> _Exercise details_: Can you rewrite everything from the start of the material down through the line containing "Select the +2.27", with each "screenshot" changed to "image" and nothing else altered?

> _Record list_:
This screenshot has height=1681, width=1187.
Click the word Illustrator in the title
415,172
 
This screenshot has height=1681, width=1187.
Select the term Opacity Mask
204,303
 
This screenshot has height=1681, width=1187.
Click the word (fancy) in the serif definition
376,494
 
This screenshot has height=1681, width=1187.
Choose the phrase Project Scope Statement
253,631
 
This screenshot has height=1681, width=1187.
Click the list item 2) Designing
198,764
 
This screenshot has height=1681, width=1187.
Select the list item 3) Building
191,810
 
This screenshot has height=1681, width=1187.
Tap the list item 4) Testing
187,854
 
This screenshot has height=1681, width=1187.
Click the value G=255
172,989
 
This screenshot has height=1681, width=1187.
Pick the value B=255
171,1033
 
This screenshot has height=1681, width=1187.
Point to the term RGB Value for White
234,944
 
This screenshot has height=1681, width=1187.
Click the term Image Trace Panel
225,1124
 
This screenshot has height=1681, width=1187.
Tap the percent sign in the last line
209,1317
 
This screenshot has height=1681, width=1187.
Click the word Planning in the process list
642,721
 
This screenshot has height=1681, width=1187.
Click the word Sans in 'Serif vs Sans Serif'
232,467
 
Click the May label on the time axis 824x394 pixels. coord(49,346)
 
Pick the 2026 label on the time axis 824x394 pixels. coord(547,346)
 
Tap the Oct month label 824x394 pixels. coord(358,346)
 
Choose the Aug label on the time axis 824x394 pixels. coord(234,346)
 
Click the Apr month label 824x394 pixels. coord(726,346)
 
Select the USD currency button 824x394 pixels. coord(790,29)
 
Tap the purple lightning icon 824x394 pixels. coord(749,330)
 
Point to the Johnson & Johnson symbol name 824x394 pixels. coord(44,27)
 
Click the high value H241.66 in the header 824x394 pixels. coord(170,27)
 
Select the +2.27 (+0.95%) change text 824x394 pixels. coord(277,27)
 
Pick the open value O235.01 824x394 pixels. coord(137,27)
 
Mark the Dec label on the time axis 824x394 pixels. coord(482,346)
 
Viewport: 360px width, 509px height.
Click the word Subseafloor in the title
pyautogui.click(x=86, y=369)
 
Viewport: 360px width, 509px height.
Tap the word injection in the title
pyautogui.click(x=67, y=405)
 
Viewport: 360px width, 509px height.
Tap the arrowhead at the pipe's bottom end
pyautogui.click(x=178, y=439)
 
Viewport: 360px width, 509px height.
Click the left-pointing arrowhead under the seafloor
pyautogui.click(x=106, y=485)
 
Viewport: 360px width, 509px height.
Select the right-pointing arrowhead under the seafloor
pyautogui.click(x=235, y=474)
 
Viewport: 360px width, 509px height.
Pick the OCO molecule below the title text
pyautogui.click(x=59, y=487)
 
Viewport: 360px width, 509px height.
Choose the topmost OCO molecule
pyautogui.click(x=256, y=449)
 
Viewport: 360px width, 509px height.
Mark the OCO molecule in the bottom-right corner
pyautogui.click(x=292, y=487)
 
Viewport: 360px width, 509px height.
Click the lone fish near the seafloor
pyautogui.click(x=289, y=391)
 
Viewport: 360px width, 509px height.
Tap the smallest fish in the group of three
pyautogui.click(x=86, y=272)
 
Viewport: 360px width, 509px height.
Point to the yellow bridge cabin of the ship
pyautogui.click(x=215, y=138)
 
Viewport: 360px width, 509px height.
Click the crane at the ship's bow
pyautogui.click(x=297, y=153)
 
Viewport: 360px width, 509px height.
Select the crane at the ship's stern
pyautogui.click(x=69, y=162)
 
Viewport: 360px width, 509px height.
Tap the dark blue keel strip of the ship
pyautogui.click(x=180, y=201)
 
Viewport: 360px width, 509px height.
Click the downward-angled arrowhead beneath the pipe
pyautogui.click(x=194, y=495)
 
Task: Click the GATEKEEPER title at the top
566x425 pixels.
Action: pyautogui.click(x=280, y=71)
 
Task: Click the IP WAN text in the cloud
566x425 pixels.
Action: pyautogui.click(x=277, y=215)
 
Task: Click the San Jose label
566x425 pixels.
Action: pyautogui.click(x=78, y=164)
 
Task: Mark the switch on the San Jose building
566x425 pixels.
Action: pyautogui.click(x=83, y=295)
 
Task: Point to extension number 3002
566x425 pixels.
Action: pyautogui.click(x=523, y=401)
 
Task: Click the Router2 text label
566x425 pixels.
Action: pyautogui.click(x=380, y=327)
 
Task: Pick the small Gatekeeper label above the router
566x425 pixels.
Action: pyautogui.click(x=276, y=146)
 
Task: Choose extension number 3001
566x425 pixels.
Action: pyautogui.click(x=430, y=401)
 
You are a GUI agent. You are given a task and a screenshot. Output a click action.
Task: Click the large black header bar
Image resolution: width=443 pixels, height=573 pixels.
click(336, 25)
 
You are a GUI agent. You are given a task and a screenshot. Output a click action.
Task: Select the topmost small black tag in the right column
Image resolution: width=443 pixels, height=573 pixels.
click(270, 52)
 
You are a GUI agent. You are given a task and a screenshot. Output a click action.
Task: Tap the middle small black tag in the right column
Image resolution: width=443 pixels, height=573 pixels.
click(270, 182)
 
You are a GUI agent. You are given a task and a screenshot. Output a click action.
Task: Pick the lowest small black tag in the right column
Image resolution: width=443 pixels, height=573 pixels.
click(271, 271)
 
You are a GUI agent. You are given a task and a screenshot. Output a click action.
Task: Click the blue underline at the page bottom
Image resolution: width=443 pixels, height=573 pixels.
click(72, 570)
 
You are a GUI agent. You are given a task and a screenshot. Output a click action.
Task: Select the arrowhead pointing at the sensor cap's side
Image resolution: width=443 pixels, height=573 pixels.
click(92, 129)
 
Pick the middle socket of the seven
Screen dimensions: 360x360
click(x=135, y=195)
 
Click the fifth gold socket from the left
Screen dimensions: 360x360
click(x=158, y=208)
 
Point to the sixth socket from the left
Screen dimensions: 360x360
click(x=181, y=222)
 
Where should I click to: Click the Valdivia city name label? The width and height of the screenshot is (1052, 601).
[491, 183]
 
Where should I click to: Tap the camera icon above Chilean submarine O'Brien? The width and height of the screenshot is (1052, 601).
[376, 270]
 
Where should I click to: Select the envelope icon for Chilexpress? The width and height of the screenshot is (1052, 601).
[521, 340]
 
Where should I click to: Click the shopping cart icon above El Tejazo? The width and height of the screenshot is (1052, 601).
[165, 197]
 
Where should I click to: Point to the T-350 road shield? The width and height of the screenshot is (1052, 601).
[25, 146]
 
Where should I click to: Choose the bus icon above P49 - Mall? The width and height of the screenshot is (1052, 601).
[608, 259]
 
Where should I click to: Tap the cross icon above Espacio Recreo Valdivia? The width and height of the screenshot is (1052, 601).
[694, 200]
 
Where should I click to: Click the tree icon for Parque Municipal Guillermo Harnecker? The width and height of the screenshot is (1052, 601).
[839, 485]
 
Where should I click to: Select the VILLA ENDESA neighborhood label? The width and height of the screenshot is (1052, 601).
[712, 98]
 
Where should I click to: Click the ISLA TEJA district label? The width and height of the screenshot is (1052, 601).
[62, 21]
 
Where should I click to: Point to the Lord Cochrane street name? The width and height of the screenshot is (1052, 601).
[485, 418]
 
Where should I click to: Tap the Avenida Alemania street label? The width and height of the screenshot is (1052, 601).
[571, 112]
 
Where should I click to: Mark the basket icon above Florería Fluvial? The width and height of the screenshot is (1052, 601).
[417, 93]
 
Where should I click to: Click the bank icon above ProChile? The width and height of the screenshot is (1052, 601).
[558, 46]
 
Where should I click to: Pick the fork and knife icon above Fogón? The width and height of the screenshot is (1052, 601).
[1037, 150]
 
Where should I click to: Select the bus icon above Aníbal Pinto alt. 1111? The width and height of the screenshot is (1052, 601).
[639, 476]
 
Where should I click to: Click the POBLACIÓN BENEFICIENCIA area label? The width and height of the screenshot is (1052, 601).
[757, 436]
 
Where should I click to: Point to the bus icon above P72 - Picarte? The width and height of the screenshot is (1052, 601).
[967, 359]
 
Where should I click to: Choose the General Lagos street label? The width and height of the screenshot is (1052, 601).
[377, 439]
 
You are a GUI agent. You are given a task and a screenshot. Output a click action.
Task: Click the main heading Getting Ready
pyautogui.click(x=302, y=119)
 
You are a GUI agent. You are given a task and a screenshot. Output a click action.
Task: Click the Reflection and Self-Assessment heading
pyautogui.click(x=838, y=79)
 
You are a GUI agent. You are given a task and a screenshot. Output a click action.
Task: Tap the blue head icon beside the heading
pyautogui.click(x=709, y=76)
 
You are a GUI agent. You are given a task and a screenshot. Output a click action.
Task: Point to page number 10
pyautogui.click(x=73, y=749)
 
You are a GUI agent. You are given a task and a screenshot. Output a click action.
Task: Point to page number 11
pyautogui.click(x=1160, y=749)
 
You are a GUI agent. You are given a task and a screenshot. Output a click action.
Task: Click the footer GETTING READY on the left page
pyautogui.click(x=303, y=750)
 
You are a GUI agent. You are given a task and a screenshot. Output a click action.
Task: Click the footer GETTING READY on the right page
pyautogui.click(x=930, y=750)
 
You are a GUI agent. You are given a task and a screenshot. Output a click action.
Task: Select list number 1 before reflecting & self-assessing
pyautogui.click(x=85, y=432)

> _Response to this exercise_:
This image has height=1681, width=1187.
Click the word Illustrator in the title
415,172
 
This image has height=1681, width=1187.
Select the term Opacity Mask
204,303
 
This image has height=1681, width=1187.
Click the word (fancy) in the serif definition
376,494
 
This image has height=1681, width=1187.
Choose the phrase Project Scope Statement
253,631
 
This image has height=1681, width=1187.
Click the list item 2) Designing
198,764
 
This image has height=1681, width=1187.
Select the list item 3) Building
191,810
 
This image has height=1681, width=1187.
Tap the list item 4) Testing
187,854
 
This image has height=1681, width=1187.
Click the value G=255
172,989
 
This image has height=1681, width=1187.
Pick the value B=255
171,1033
 
This image has height=1681, width=1187.
Point to the term RGB Value for White
234,944
 
This image has height=1681, width=1187.
Click the term Image Trace Panel
225,1124
 
This image has height=1681, width=1187.
Tap the percent sign in the last line
209,1317
 
This image has height=1681, width=1187.
Click the word Planning in the process list
642,721
 
This image has height=1681, width=1187.
Click the word Sans in 'Serif vs Sans Serif'
232,467
 
Click the May label on the time axis 824x394 pixels. coord(49,346)
 
Pick the 2026 label on the time axis 824x394 pixels. coord(547,346)
 
Tap the Oct month label 824x394 pixels. coord(358,346)
 
Choose the Aug label on the time axis 824x394 pixels. coord(234,346)
 
Click the Apr month label 824x394 pixels. coord(726,346)
 
Select the USD currency button 824x394 pixels. coord(790,29)
 
Tap the purple lightning icon 824x394 pixels. coord(749,330)
 
Point to the Johnson & Johnson symbol name 824x394 pixels. coord(44,27)
 
Click the high value H241.66 in the header 824x394 pixels. coord(170,27)
 
Select the +2.27 (+0.95%) change text 824x394 pixels. coord(277,27)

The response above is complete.